EBRI’s analysis indicates that the costs of covering spouses may well represent a tempting cost reduction target for some.  The report notes that, in 2011, policyholders spent an average of $5,430 on health care services, compared with $6,609 for spouses, and—even adjusting for factors such as gender, age, and overall health status—found that spouses still have health care costs that are roughly 7 percent higher than policyholders.

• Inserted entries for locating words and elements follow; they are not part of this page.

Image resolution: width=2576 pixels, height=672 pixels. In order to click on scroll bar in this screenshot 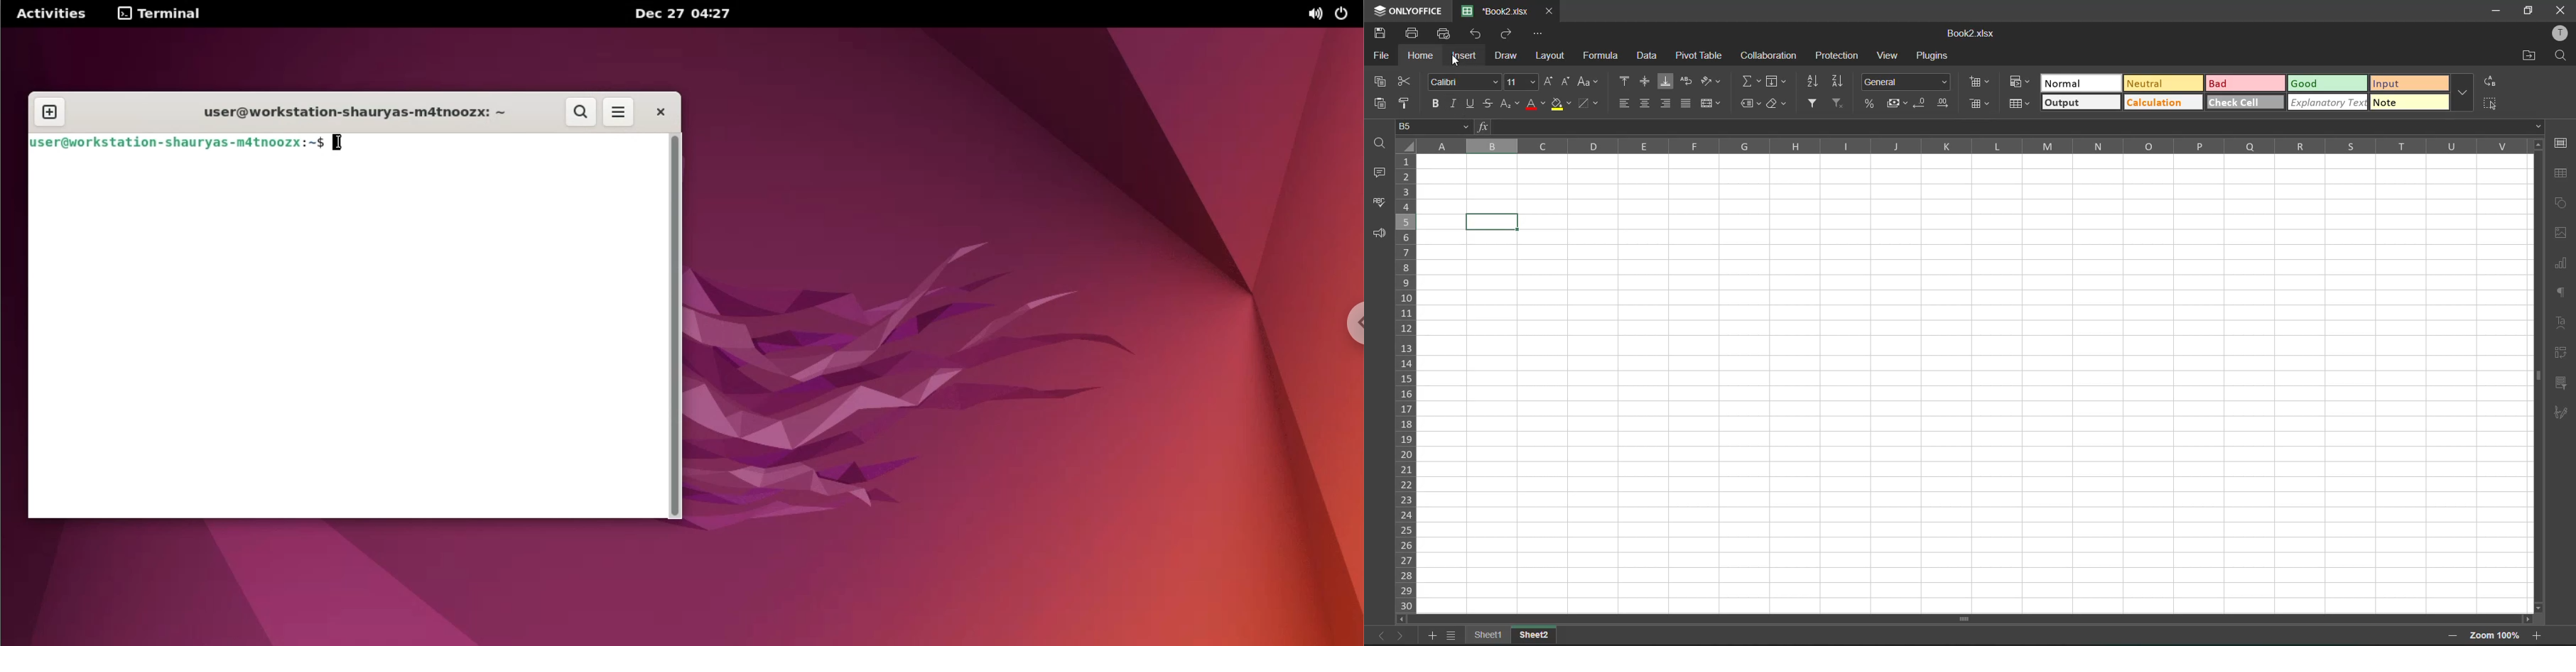, I will do `click(1952, 620)`.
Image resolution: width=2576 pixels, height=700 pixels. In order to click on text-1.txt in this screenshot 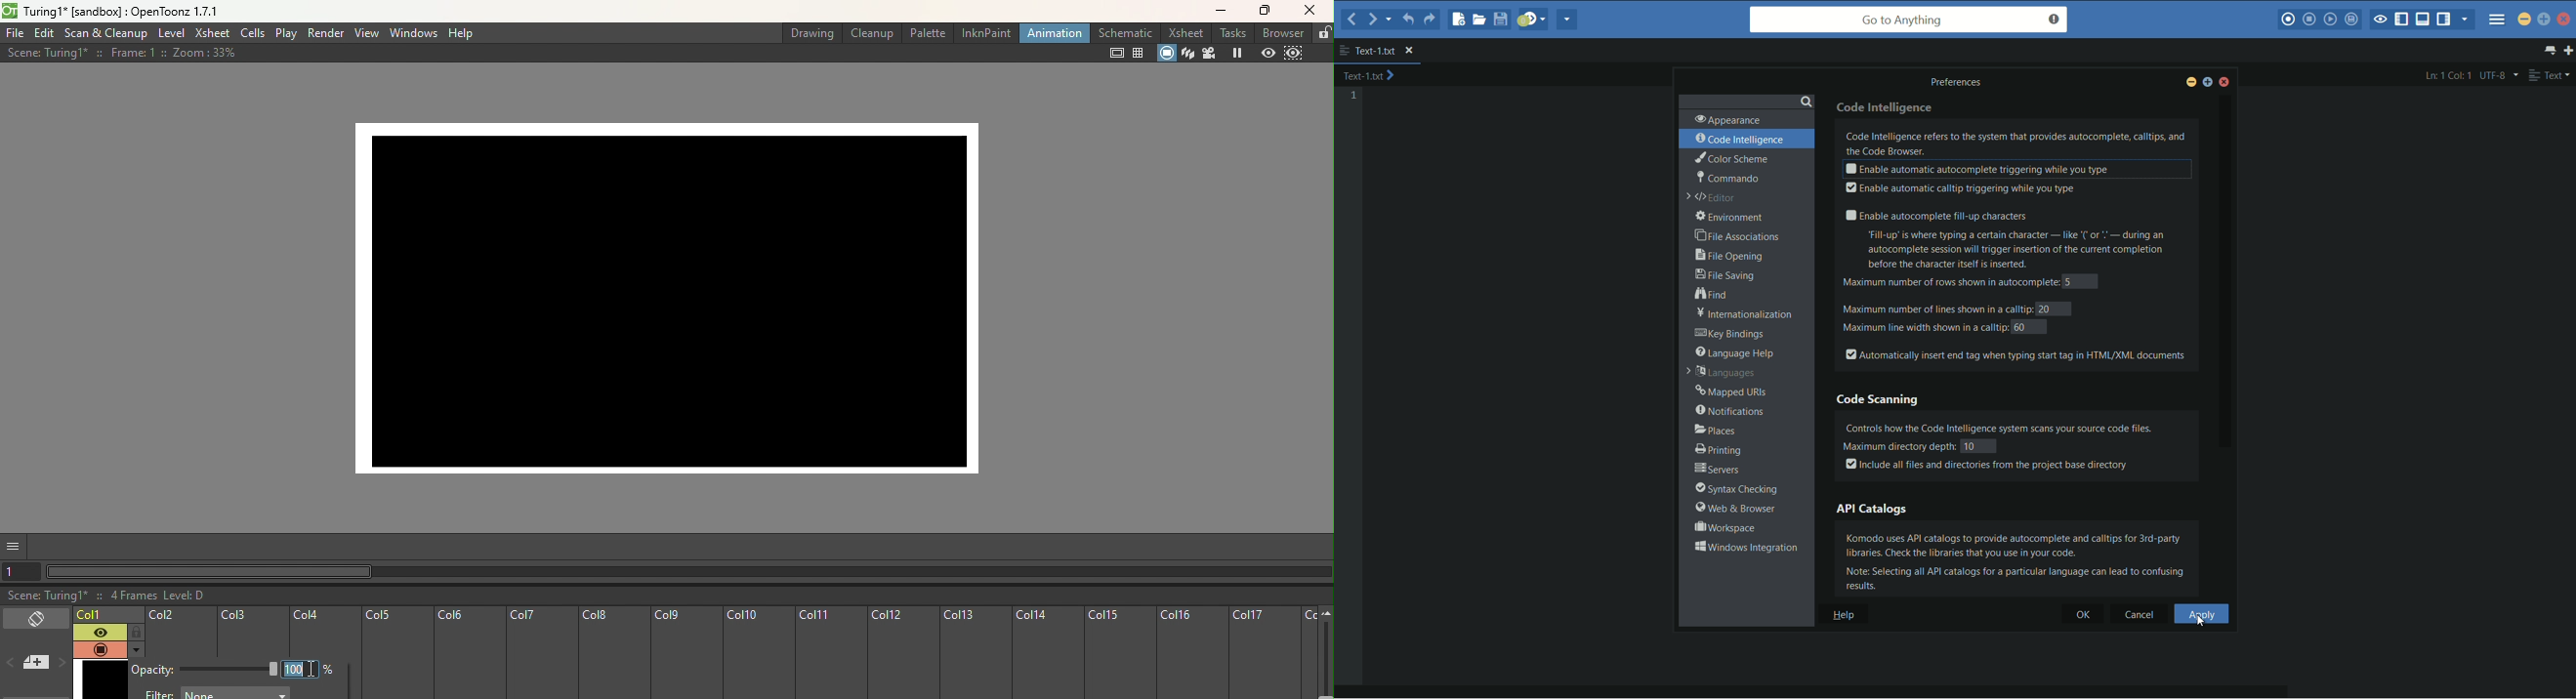, I will do `click(1369, 76)`.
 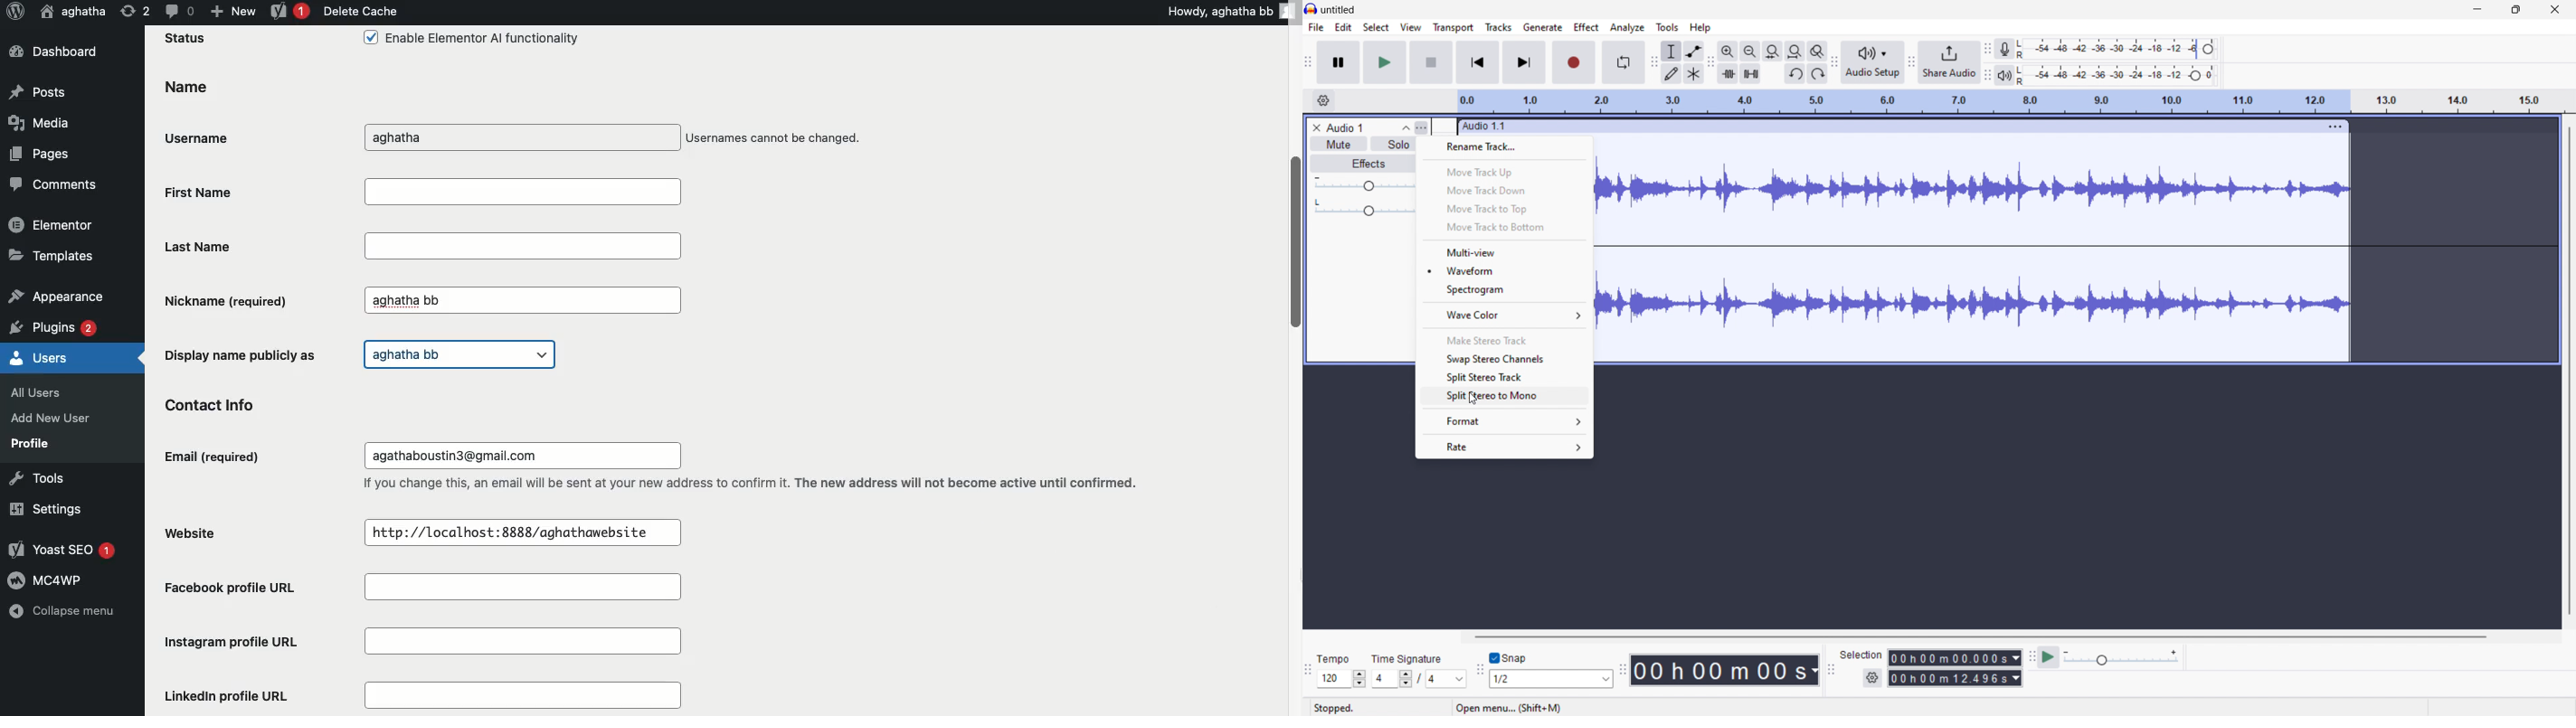 I want to click on Comment, so click(x=178, y=10).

The report cautions, however, that while “first-mover” firms may save money in the short run by eliminating working spouses from their plan, those costs could come back to them over time as other employers embrace that approach—basically returning policyholders to their coverage who heretofore were covered as spouses in other programs.

Ultimately, any savings from those moves will depend upon each firm’s composition of couples and their respective employment statuses.  Indeed, given prevailing levels of cost sharing, the report notes that employers might end up worse off under a change in spousal coverage policies, particularly since employers generally subsidize employee-only coverage more than they subsidize family coverage.

As the EBRI report reminds us, decisions about benefit plan design, like so many other decisions, should be made thoughtfully—and with an eye toward the realization that, for every action there can be an equal, opposite, and sometimes greater, reaction.

Nevin E. Adams, JD

[1] “The Cost of Spousal Health Coverage” is available online here.

[2] PPACA requires that employers with 50 or more workers provide health coverage to workers and dependent children until they reach age 26. It does not, however, require employers to provide health coverage to spouses, whether or not they are eligible for other health insurance.